The teachers’ “day off” had been postponed from Thursday to Friday, because the weather forecast looked better. You can, of course, guess what happened…

But the transport was already booked, and a lot of people still wanted to see the sights anyway (despite some having a little trouble focussing due to the previous night’s overindulgence), so we all traipsed on to the coach and set off for the First Pass Under Heaven, the easternmost gate of the Great Wall (not to be confused with the First and Greatest Pass Under Heaven, which is obviously at the other end of the Wall).

I don’t think we took the most direct route, as it seemed to take much longer than expected, but we did see some interesting sights along the way (through the rain-blurred windows of the coach).
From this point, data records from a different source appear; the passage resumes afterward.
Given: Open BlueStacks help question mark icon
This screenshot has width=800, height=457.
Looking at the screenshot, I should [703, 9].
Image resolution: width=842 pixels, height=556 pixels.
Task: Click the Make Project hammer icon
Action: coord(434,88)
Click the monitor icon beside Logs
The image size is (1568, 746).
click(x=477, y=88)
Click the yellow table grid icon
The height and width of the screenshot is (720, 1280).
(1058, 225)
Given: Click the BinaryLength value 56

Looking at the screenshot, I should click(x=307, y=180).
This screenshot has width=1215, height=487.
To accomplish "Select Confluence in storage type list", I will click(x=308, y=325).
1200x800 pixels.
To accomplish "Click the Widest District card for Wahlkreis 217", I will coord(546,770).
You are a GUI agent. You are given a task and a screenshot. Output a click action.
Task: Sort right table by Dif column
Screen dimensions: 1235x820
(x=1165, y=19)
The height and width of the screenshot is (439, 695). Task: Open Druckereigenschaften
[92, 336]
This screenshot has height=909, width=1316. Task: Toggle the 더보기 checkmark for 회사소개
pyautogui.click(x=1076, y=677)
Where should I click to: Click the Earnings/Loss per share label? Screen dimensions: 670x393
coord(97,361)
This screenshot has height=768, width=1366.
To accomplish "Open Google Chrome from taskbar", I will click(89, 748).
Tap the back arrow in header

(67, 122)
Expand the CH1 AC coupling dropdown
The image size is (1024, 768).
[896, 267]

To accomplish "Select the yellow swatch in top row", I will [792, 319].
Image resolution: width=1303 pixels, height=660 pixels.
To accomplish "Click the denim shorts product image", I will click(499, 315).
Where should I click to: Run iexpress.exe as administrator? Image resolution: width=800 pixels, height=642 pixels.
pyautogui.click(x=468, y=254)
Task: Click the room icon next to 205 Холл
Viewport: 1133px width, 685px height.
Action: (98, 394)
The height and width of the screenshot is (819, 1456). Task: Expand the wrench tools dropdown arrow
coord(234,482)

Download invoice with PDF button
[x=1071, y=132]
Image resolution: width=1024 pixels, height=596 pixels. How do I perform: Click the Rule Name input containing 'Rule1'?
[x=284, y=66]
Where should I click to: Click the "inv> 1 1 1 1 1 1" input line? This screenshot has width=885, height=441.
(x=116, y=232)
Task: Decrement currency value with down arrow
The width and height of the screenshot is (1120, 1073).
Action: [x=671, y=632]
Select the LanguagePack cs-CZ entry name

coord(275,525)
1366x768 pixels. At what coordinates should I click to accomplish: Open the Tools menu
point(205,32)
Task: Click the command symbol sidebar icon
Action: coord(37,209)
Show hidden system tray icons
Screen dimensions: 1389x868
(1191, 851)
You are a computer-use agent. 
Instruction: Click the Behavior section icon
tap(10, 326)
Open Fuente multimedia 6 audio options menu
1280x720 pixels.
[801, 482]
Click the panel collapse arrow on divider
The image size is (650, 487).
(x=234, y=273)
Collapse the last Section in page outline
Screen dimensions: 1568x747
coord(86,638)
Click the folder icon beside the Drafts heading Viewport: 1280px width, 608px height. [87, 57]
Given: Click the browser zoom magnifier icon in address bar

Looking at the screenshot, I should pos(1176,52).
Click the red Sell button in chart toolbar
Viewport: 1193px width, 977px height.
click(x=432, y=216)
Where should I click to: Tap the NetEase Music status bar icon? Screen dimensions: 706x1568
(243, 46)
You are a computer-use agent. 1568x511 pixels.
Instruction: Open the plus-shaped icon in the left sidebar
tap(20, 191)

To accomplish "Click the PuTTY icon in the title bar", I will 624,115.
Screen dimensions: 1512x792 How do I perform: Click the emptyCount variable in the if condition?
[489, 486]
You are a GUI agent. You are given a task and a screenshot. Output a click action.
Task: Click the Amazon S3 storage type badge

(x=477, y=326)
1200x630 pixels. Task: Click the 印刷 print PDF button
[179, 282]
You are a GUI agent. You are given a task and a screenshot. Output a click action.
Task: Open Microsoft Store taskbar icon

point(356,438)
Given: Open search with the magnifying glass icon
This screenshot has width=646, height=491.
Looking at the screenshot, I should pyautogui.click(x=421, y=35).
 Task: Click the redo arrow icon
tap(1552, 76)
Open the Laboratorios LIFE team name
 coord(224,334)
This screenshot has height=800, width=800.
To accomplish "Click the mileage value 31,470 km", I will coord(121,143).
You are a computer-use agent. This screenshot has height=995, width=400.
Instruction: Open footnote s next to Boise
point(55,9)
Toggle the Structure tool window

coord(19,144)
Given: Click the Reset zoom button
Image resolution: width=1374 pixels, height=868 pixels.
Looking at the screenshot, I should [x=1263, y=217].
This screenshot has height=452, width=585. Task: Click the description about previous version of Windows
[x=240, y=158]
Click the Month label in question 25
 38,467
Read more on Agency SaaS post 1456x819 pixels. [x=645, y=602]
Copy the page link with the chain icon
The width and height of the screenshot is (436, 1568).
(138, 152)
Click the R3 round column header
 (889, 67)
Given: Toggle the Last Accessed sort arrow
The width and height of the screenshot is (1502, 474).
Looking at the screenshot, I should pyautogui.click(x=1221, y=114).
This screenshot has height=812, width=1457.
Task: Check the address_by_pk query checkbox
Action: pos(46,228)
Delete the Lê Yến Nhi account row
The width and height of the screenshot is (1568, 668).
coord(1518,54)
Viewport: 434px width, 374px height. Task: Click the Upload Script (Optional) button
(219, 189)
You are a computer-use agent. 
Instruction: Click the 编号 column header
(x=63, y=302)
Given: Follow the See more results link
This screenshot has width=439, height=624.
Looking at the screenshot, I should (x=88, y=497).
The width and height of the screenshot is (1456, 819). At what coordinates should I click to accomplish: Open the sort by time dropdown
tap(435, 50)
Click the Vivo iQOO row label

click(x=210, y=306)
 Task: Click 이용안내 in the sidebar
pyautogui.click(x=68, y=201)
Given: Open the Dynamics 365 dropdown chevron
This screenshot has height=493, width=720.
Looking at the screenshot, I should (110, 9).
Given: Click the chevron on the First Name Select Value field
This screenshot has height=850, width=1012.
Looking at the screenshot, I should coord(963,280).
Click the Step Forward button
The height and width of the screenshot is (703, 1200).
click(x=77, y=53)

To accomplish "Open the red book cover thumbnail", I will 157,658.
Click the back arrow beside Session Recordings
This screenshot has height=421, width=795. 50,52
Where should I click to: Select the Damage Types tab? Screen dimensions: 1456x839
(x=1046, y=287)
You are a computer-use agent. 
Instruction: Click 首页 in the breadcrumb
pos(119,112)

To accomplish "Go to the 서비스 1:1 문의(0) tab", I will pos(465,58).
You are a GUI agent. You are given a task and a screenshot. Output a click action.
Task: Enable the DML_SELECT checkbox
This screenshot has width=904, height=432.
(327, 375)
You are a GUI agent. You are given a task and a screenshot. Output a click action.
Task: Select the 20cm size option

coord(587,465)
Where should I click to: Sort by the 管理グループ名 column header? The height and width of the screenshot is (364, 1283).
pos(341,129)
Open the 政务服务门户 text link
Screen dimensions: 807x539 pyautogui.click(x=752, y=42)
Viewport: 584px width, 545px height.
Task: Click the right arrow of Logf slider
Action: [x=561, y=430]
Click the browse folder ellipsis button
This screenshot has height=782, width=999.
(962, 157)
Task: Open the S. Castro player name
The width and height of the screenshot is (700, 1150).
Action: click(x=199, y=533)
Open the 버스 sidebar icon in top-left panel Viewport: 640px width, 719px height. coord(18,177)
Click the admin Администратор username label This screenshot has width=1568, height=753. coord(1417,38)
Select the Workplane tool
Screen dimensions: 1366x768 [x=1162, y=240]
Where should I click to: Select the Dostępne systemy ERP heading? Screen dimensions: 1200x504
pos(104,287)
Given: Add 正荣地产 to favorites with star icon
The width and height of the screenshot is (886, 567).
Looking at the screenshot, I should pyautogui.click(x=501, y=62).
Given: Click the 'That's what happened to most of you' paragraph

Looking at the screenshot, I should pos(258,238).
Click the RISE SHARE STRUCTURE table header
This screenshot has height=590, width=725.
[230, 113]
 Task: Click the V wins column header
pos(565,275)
When we got there, it soon became obvious that brightly-coloured raincoats, accessorised with umbrellas, where the in-thing this season:

… although the local wildlife went for the transparent poncho look:

Much of the wall at this point seems to have been rebuilt (or perhaps just regularly maintained) and is in very good condition:

… but the same can’t be said of the local residences, literally within the shadow of the wall:

After we’d managed to round everybody up, with a slight delay while some locals had their photos taken with these exotic Westerners on the steps of our bus, we set off for the Old Dragon’s Head, the point where the eastern end of the Wall meets the sea.

By this time, the rain was getting increasingly heavy and tempers were getting shorter, so the Old Dragon’s Head didn’t get all the attention it deserved, especially when battling through a sea of umbrellas being carried exactly at eye height.

I did manage to make a new friend though, and he certainly didn’t seem to be bothered by the weather.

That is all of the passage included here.